Indexed views have a lot of rules, and if you’re lucky you can get some mileage out of them to speed up aggregations on Standard Edition. You can try using column store, but it’s really severely hobbled on Standard Edition. The DOP two limit is especially a killer in a lot of cases.

All of this is work though, and it at least partially assumes your server can come anywhere near being able to handle the additional workload. If it’s just limping along now, you probably don’t wanna keep throwing straw at Joe Camel.

Out There


What I left out a little bit are tables that everyone can report from, because every time I’ve seen them implemented, it’s been an absolute mess of triggers or periodic data synchronizations that left users unhappy.

Either because their transactional workload slowed way down to keep things up to date synchronously, or because the background process that started out running every 10 minutes beat the crap out of the server every 10 minutes, so now it runs every hour but there’s another Agent job to kill that job if it runs more than five minutes because that means something bad is about to happen.

This is why most of the time, I’m happy to do the work to report off the live data.

Thanks for reading!

Going Further


If this is the kind of SQL Server stuff you love learning about, you’ll love my training. I’m offering a 75% discount to my blog readers if you click from here. I’m also available for consulting if you just don’t have time for that and need to solve performance problems quickly.



4 thoughts on “Why Reporting Tables Aren’t A Great Idea In SQL Server Databases

  1. Over a decade ago, I worked for a company that didn’t believe in spending money on IT. So, a single standard edition SQL 2008 R2 instance with log shipping to an even more underpowered remote instance for DR. I couldn’t get enough RAM for the main instance, they sure weren’t going to pay for an AG. They had very complex reporting stored procedures with many users that took minutes to run, but required the reports have data within 15 minutes of current and I couldn’t slow down insert/update/delete transactions. They couldn’t tolerate getting kicked out of that DR instance every 15 minutes when the log shipping took place. Indexed views weren’t an option due to the complexity of the reporting stored procedures (lots of aggregations and temp tables were involved in them).

    The only solution that met the requirements was using an Agent Job for each report that ran a stored procedures in the main instance every 15 minutes that created a reporting table with a temporary name that contained the report data and was a copy of the “real” table (built dynamically from the “real” table so index changes and the like didn’t cause maintenance for this process), inserted the results of the reporting procs into the new table, then used a partition switch (https://sqlrus.com/2018/03/using-switch-on-a-single-partition/) to swap the table with the temporary name for the old one, and then deleted the table with the temporary names (which was then the old one).
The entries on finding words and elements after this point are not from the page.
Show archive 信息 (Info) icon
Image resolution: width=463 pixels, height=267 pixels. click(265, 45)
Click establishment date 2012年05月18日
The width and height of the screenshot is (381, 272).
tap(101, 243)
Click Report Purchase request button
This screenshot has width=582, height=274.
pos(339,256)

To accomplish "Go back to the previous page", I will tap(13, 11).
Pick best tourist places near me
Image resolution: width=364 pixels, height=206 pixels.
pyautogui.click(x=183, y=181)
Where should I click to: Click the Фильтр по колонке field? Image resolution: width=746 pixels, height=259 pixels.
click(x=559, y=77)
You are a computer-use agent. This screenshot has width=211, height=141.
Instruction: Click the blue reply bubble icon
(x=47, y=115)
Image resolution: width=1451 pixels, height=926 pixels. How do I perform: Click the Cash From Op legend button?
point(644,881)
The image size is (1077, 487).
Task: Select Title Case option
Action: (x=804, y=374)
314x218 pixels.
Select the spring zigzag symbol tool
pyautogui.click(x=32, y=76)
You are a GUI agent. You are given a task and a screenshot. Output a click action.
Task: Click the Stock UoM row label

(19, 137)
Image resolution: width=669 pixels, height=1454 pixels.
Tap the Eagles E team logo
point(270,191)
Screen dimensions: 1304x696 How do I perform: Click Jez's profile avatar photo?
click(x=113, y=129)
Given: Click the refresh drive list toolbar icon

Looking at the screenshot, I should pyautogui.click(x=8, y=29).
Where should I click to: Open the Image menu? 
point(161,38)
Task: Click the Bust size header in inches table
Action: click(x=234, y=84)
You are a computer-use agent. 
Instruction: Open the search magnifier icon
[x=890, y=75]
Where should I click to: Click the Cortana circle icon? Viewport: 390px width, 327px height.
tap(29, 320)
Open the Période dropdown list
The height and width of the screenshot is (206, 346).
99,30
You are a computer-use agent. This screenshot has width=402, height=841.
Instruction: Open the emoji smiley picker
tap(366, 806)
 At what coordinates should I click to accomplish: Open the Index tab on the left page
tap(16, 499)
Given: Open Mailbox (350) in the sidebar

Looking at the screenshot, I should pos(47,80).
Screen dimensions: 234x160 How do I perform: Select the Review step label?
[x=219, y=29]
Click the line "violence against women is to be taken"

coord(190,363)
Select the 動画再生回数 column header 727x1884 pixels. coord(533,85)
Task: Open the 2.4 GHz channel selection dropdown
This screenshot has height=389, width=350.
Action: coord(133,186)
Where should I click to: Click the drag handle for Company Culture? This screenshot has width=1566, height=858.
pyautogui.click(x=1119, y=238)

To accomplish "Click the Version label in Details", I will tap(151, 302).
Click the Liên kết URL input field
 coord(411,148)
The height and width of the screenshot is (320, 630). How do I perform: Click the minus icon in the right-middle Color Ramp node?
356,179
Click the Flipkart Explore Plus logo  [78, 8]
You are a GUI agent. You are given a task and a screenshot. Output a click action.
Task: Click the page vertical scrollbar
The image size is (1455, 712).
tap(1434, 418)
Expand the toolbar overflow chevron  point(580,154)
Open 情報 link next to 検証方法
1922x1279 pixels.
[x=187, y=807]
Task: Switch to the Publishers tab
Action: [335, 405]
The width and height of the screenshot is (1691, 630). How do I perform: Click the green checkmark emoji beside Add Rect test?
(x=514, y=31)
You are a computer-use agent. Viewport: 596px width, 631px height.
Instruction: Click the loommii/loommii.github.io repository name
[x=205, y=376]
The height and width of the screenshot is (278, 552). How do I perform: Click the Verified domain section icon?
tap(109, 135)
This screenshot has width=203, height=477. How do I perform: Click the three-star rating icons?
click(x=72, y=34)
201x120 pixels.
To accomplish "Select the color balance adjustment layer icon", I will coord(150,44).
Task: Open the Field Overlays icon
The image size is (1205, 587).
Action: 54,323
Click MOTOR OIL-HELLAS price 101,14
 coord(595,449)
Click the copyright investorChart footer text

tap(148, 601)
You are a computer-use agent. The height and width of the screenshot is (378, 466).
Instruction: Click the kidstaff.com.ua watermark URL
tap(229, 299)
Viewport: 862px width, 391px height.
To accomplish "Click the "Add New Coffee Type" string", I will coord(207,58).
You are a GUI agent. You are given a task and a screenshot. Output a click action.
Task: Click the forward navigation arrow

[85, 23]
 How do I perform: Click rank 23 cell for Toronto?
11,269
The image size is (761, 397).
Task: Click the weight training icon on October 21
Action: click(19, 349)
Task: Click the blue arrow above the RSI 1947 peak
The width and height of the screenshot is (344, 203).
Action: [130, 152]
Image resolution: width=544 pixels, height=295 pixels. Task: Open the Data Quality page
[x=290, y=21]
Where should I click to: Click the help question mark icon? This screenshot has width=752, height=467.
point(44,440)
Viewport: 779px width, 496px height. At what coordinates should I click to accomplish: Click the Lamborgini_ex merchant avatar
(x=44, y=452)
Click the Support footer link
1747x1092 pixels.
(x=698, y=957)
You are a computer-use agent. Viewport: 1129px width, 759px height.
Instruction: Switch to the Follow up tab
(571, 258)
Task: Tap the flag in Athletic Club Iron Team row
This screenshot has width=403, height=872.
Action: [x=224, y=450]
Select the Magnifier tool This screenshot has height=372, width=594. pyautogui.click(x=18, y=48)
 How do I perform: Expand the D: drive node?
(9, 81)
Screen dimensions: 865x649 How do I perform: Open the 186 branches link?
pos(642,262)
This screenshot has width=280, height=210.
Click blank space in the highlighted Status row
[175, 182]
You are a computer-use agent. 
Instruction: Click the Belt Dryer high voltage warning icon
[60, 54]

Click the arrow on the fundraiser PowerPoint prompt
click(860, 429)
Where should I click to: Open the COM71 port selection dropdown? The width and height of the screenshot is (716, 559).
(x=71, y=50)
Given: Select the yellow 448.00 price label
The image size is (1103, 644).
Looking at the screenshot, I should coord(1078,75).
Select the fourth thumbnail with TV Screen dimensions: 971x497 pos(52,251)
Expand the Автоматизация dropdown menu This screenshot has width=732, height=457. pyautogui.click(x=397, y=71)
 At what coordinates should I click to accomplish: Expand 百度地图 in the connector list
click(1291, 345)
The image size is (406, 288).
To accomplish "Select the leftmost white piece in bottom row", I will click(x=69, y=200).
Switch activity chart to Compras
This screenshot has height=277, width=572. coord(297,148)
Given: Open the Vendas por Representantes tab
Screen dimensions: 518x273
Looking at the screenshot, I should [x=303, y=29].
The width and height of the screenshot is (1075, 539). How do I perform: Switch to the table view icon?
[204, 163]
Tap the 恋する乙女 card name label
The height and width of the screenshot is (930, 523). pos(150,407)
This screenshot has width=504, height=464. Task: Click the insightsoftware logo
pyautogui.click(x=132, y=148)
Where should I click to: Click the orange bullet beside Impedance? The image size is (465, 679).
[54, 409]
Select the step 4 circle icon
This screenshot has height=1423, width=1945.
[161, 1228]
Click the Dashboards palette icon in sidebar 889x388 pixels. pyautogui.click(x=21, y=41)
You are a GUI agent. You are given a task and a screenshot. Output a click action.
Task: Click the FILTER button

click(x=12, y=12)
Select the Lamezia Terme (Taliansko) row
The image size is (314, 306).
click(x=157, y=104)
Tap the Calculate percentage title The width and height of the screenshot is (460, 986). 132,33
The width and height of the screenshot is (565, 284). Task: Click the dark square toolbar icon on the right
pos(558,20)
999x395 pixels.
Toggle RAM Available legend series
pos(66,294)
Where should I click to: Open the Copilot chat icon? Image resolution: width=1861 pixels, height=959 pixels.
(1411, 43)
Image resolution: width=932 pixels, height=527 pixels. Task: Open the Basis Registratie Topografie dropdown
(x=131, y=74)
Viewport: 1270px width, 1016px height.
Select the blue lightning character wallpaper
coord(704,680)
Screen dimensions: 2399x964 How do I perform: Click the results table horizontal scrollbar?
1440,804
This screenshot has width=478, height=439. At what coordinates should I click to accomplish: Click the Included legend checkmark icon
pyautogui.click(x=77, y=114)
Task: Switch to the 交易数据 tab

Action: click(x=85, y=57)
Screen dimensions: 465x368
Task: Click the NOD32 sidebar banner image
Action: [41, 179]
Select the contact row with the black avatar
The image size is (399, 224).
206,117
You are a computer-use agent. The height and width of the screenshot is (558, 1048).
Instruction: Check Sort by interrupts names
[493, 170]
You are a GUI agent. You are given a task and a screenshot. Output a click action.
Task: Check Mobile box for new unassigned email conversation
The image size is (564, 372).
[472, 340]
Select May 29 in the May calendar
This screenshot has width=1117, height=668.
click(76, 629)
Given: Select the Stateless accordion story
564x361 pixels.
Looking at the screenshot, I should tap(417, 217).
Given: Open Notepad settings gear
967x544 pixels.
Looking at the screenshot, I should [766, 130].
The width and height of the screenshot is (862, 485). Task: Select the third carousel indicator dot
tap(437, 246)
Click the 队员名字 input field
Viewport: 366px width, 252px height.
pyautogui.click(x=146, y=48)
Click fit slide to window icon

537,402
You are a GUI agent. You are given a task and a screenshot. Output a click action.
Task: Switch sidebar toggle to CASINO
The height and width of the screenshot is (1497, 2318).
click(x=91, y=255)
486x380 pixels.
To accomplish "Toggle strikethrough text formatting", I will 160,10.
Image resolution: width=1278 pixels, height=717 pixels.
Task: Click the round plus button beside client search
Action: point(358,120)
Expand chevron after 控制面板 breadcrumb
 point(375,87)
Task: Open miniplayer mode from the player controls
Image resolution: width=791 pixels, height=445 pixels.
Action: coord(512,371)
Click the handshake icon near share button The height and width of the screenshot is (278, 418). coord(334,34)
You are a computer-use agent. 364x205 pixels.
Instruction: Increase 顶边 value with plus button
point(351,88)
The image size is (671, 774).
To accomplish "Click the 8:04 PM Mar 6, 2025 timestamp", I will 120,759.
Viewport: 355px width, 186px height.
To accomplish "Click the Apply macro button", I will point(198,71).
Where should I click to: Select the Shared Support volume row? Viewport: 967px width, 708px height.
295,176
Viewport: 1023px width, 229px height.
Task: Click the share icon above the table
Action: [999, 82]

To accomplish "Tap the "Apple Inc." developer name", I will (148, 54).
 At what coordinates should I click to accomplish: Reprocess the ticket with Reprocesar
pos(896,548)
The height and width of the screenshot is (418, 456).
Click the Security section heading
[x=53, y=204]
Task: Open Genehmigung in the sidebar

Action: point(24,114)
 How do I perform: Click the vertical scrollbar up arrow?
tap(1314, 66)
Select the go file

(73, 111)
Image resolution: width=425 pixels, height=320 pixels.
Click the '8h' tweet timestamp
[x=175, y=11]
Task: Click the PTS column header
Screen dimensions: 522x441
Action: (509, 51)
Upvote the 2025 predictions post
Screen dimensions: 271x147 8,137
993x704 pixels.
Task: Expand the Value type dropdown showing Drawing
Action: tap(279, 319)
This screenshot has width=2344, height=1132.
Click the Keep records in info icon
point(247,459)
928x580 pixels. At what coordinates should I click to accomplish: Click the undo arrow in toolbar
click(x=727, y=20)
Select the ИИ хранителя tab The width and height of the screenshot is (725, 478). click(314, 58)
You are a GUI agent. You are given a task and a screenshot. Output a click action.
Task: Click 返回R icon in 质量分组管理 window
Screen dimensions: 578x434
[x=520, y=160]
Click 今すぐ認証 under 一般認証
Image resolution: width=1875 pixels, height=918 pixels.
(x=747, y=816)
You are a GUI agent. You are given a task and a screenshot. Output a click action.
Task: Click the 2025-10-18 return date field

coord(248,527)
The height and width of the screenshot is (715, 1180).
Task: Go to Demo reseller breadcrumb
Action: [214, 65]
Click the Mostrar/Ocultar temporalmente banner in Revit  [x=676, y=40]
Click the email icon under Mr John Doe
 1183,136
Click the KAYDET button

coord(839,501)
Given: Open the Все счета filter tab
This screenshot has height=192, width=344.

    For report users, there were only a few milliseconds every 15 minutes when the reports were unavailable, the reports loaded instantly, the load on the system was manageable, and there was no impact on transaction processing (we were using RCSI). It certainly wasn’t the best solution, but it was the best I could implement quickly for free. It worked well and never required any maintenance.

    1. That is an awesome solution and encompasses what I love about programming, unlimited creativity.